What the task requires. Report every line below that carries the word "width".
START Information given
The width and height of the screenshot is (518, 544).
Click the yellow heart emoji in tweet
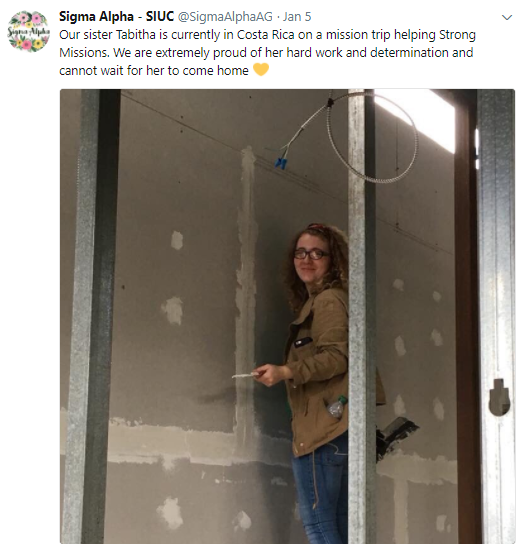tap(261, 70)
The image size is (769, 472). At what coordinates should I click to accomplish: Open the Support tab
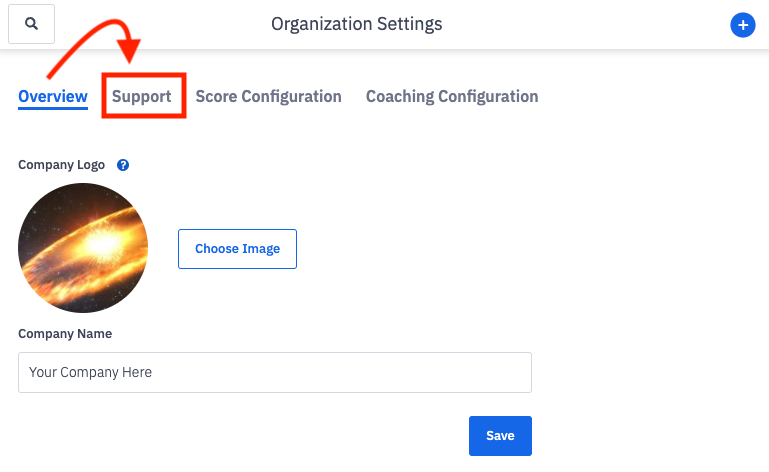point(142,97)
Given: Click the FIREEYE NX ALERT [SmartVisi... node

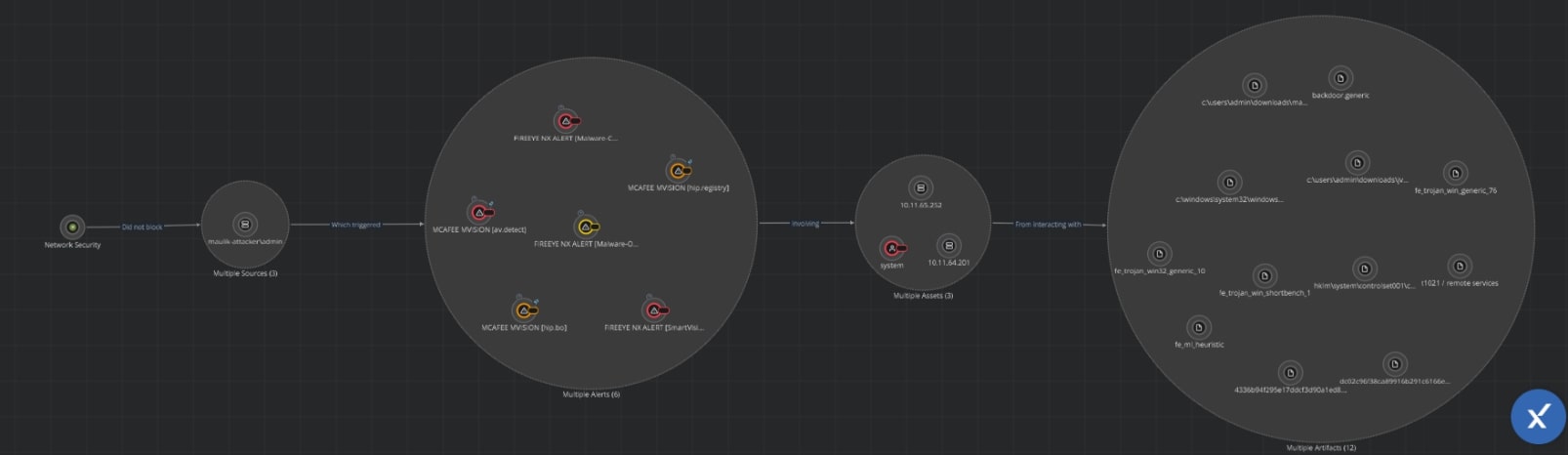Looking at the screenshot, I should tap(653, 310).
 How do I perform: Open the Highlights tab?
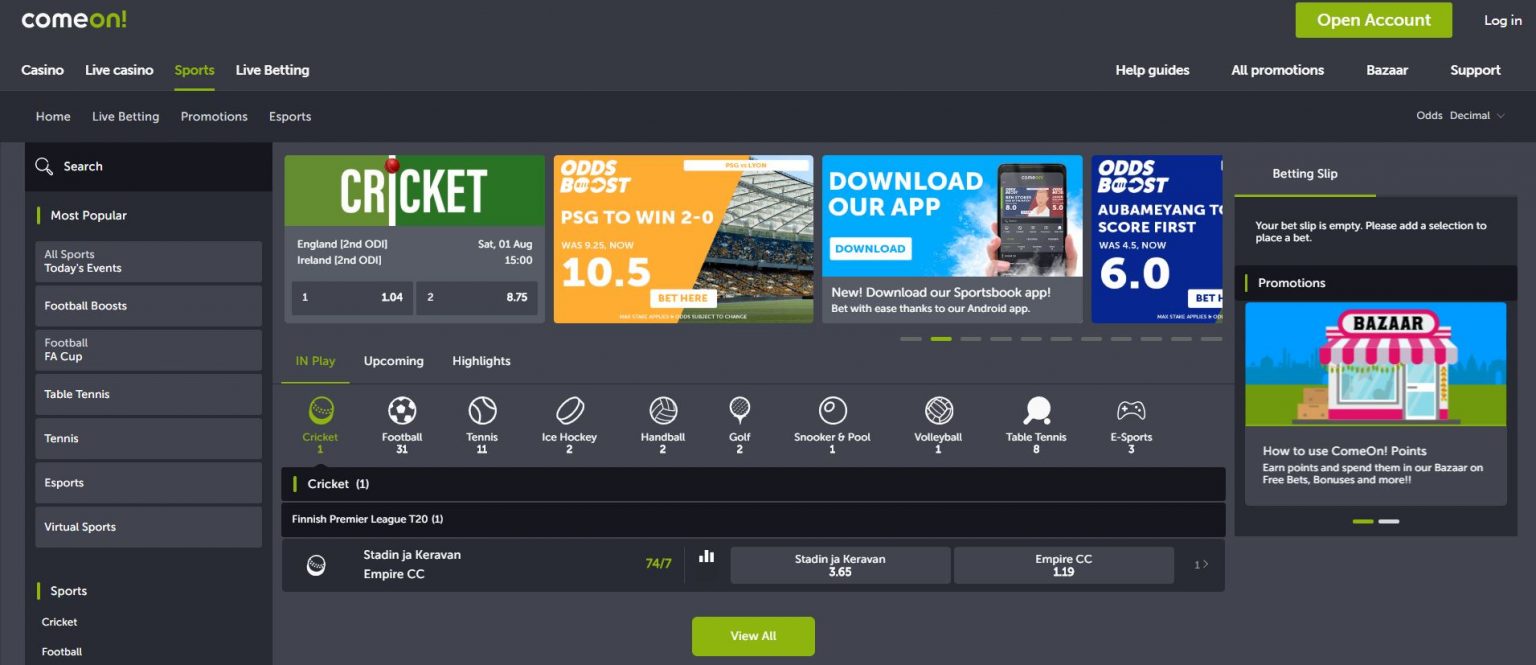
END Information given
START Information given
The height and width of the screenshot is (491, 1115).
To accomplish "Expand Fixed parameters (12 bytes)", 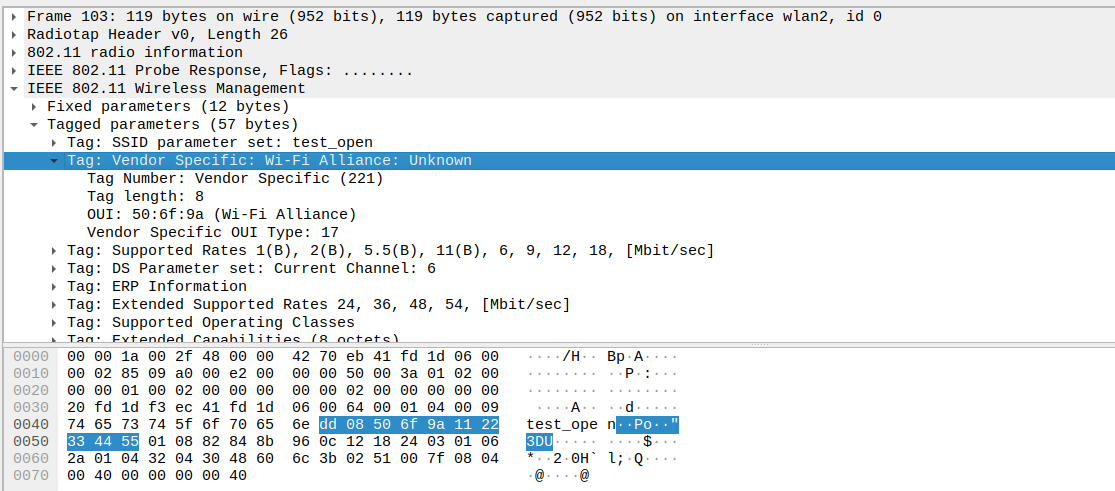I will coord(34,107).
END Information given
Response to the task.
The width and height of the screenshot is (518, 544).
The height and width of the screenshot is (491, 1115).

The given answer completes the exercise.